The report underscored an “unusually large” risk to the outlook. He pointed to monetary normalization, high inflation and the war between Russia and Ukraine as some of the risks facing growth. He warned that monetary policy could miscalculate the correct tightening stance to cool inflation.
Economists have warned that excessive tightening by central banks could plunge the global economy into a deeper-than-expected contraction that is capable of causing a major crisis.
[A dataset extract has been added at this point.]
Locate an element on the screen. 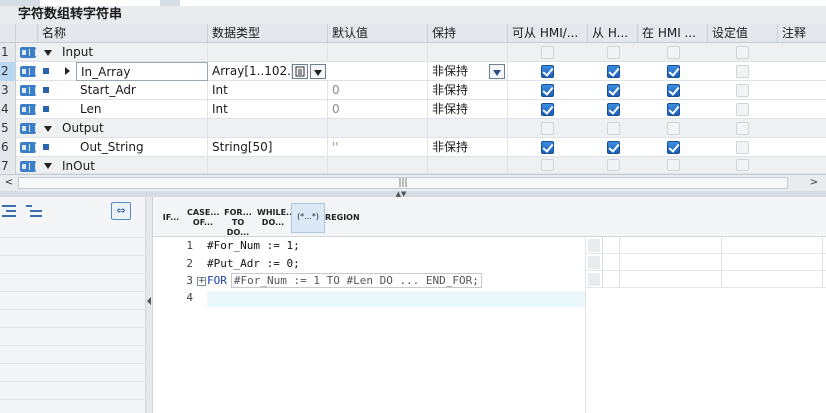 The image size is (826, 413). param-name: Output is located at coordinates (133, 128).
But central bank chiefs, led by Jerome Powell of the Federal Reserve System, have paid little heed, insisting that controlling inflation is the priority.
This week, at the ongoing World Bank/IMF Annual Meetings, central bankers around the world face tough questions about how to strike a balance between sustaining modest growth after the COVID-19 halt and curbing excessive inflation. An increased number of central banks have been forced into monetary tightening, fueling de-risking around the world.
Consequently, the US dollar index, a measure of the dollar’s strength against other paired currencies, reached a level not seen since the early 2000s, leading to a close peg between the safe-haven currency and the US dollar. pound sterling. At the time of publication, the dollar was trading at 0.97 euros and 1.1 dollars.